**** QUOTED PASSAGE ****
None of the reports of KPMG LLP on the financial statements of the Fund for the
last two fiscal years contained any adverse opinion or disclaimer of opinion, or
was qualified or modified as to uncertainty, audit scope or accounting
principles. Moreover, there were no disagreements during such fiscal years, or
the interim period between January 1, 1999, through January 21, 1999, between
the Fund and KPMG LLP with respect to any matter of accounting principles or
practices, financial statement disclosure, or auditing scope or procedure, which
disagreements, if not resolved to the satisfaction of KPMG LLP, would have
caused it to make reference to the subject matter of the disagreements in
connection with its reports.
 
       THE BOARD OF DIRECTORS RECOMMENDS THAT THE STOCKHOLDERS VOTE "FOR"
           RATIFICATION OF THE APPOINTMENT OF ARTHUR ANDERSEN LLP AS
                             INDEPENDENT AUDITORS.
 
     Representatives of KPMG LLP and Arthur Andersen LLP are not expected to be
present at the Annual Meeting of Stockholders.
**** AVAILABLE DATA ****
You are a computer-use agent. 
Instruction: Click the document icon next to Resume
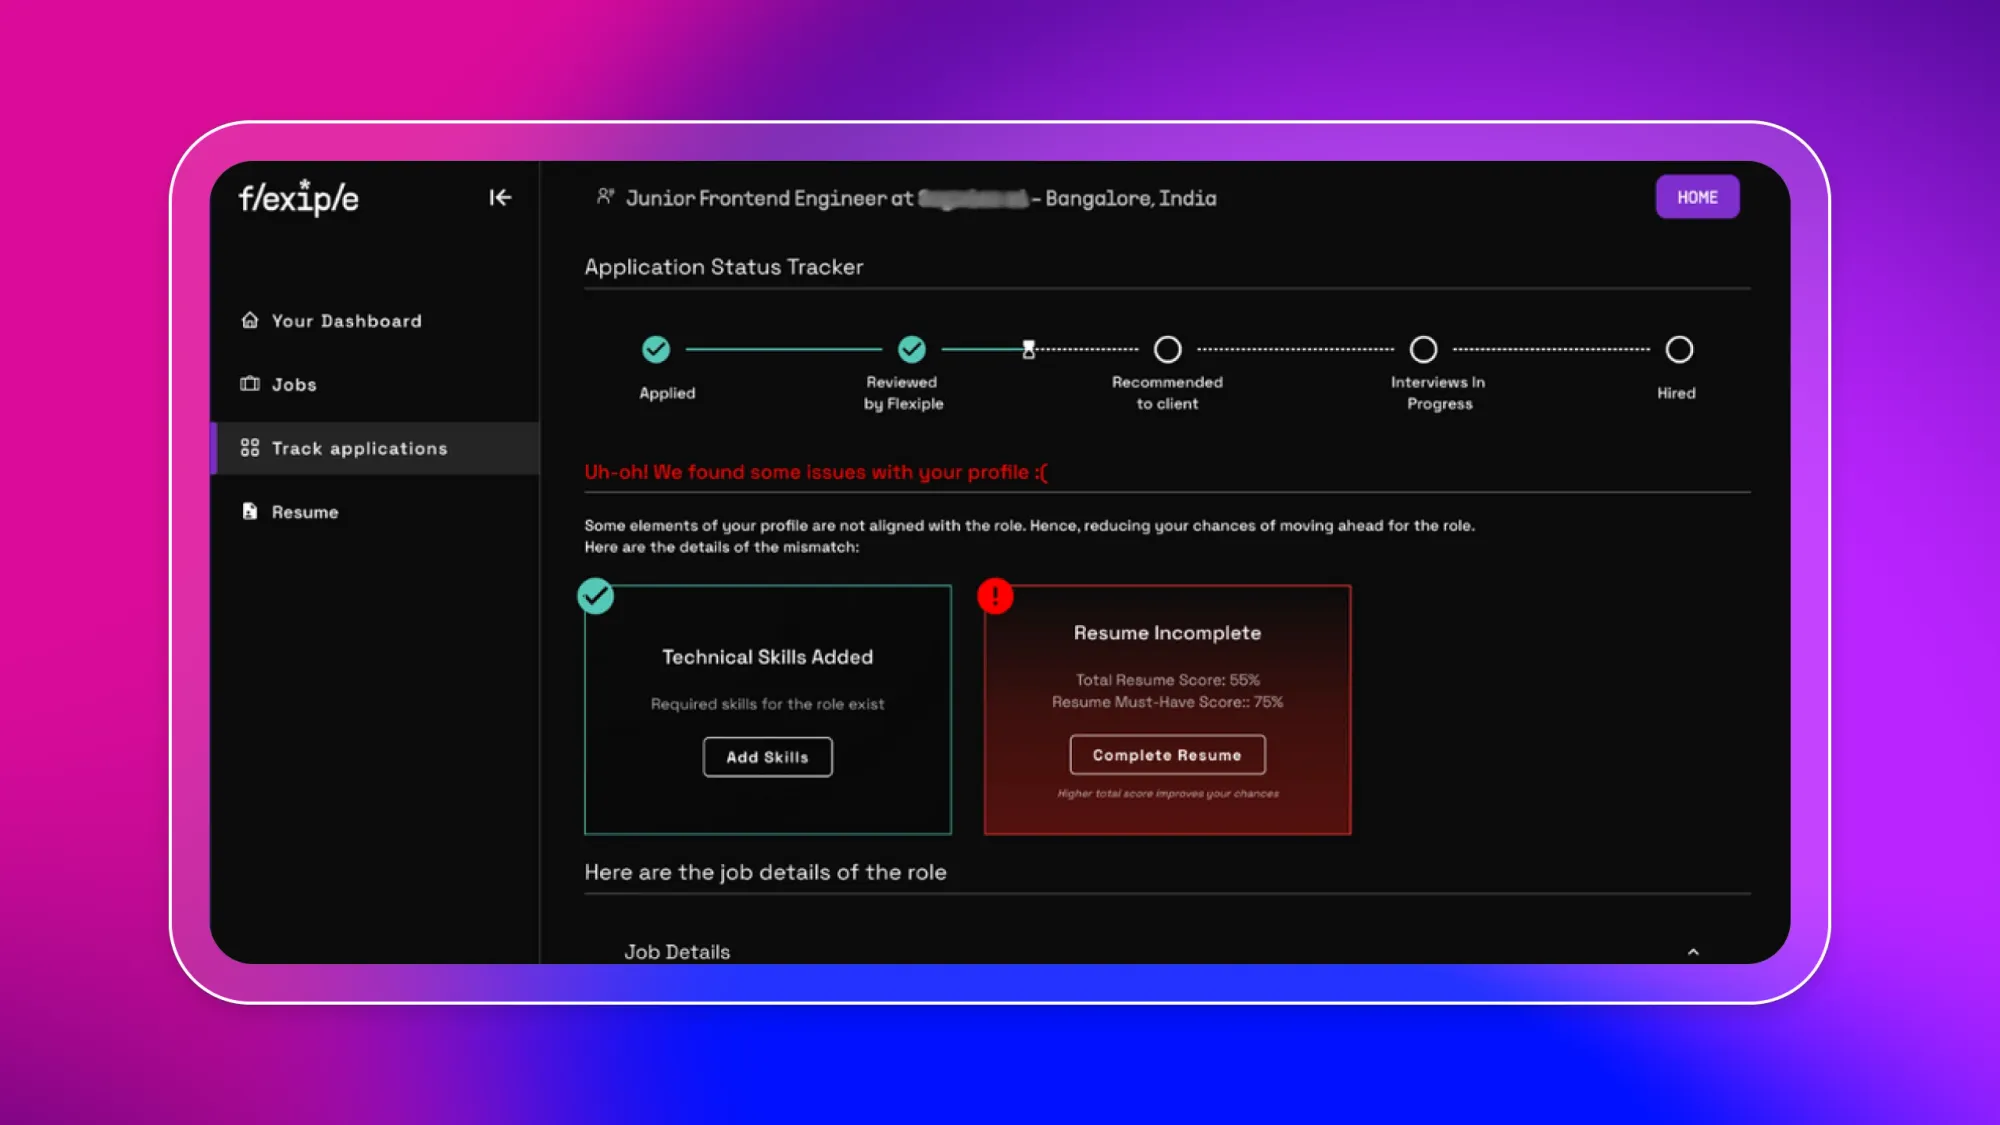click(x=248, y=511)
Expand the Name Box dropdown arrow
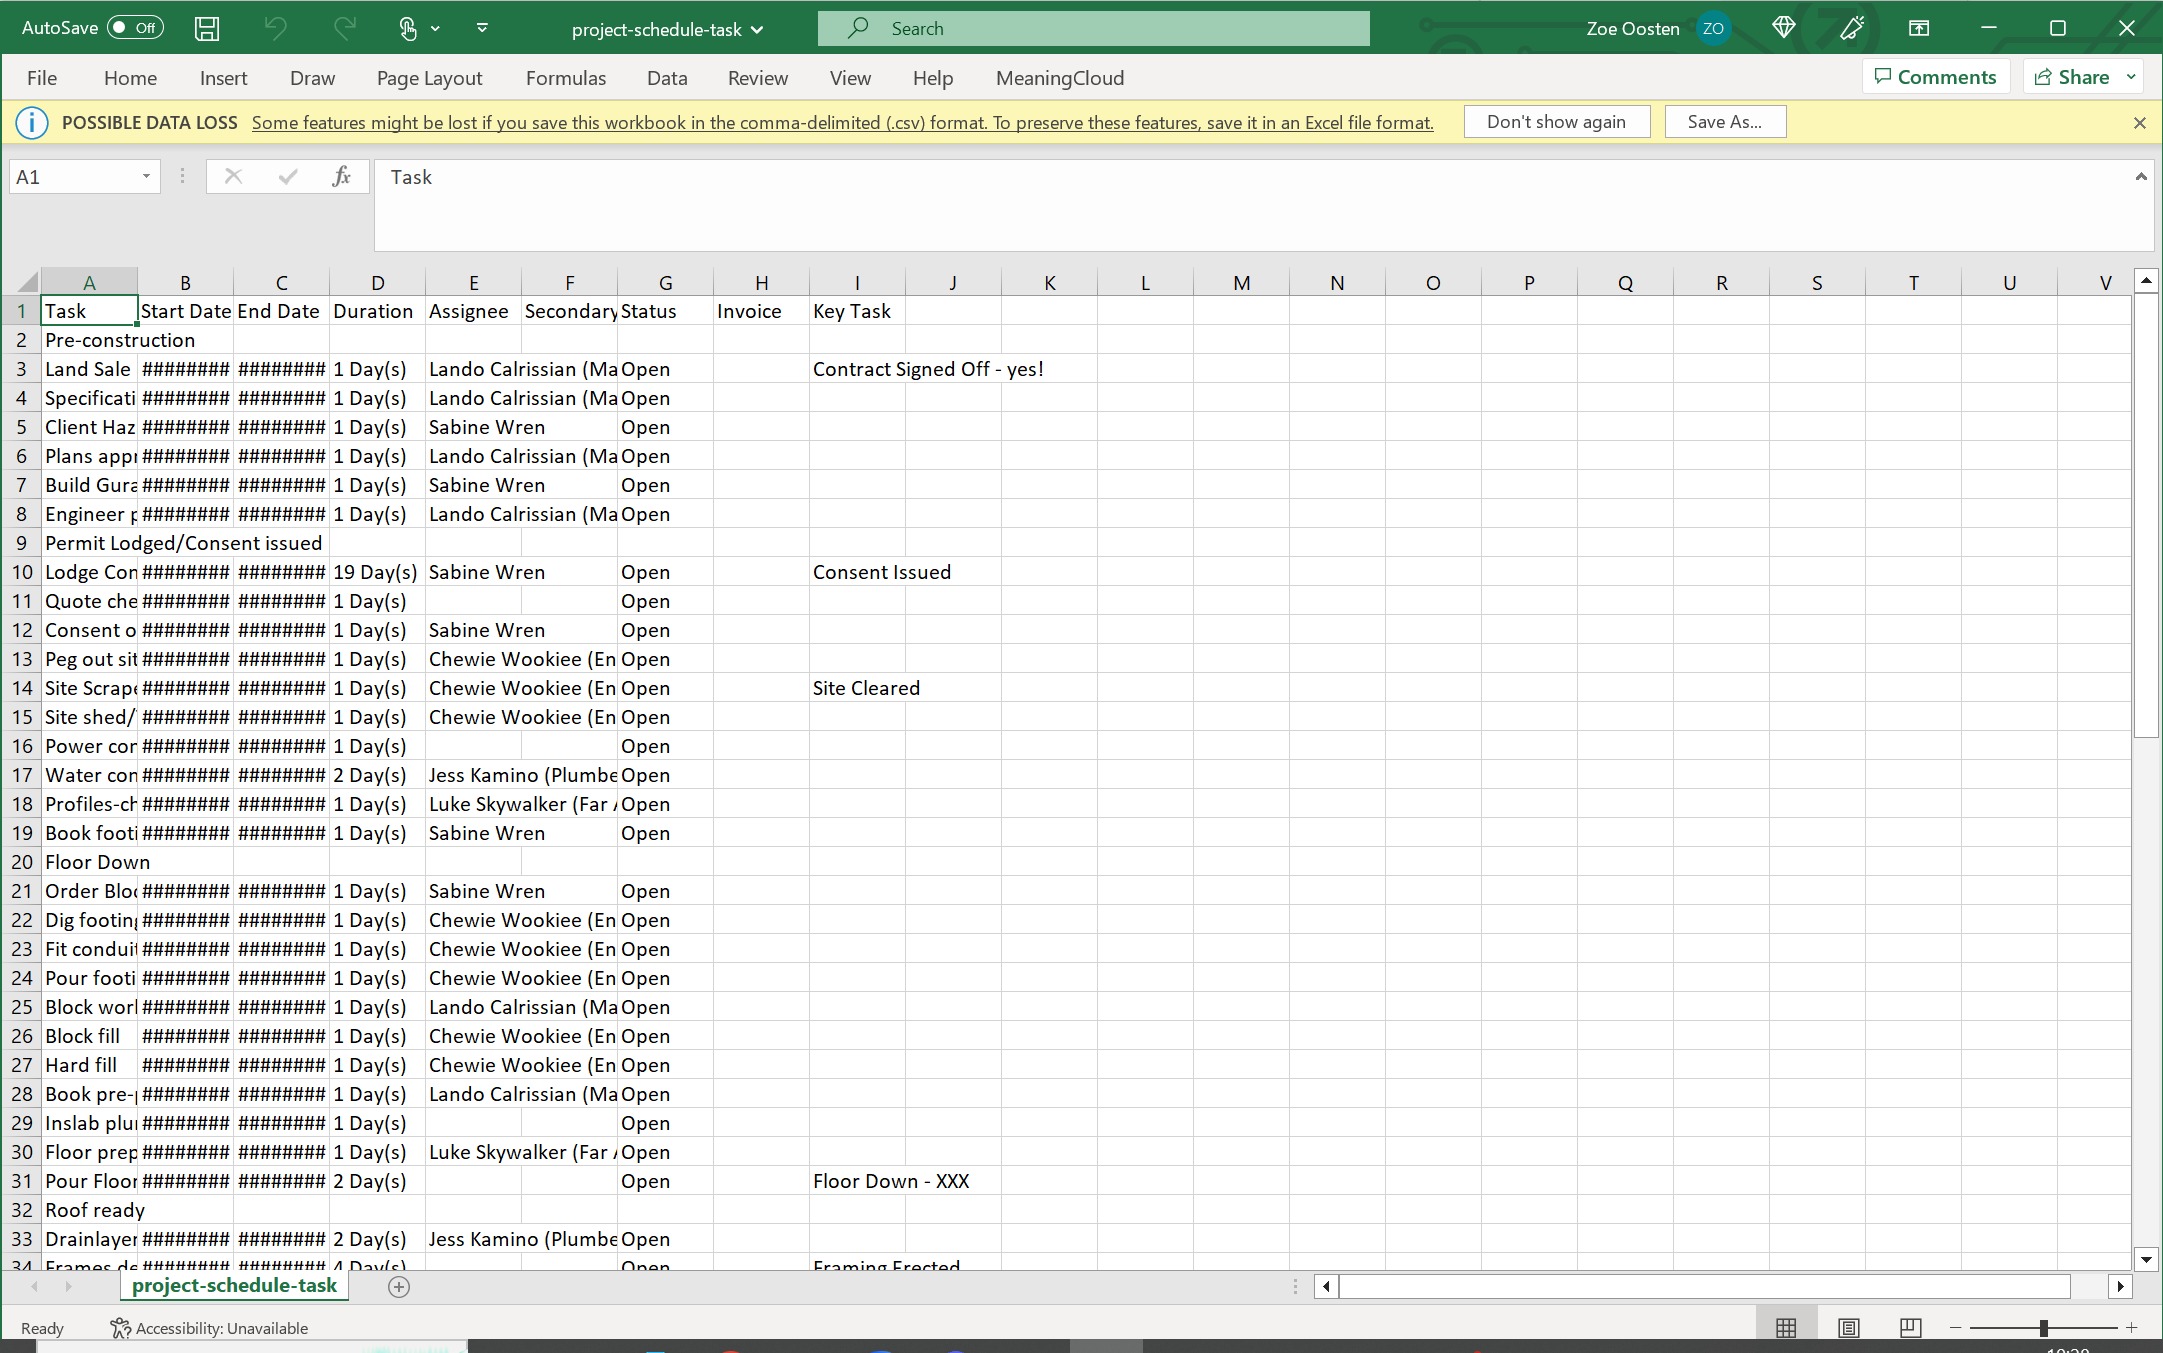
****
PROBLEM REQUIREMENTS: Render this sentence from the passage on the Fund's auditors in Spanish: "Representatives of KPMG LLP and Arthur Andersen LLP are not expected to be present at the Annual Meeting of Stockholders." The material has no connection to the passage on the Fund's auditors.

SOLUTION BELOW: No se espera que representantes de KPMG LLP y Arthur Andersen LLP estén presentes en la Junta Anual de Accionistas.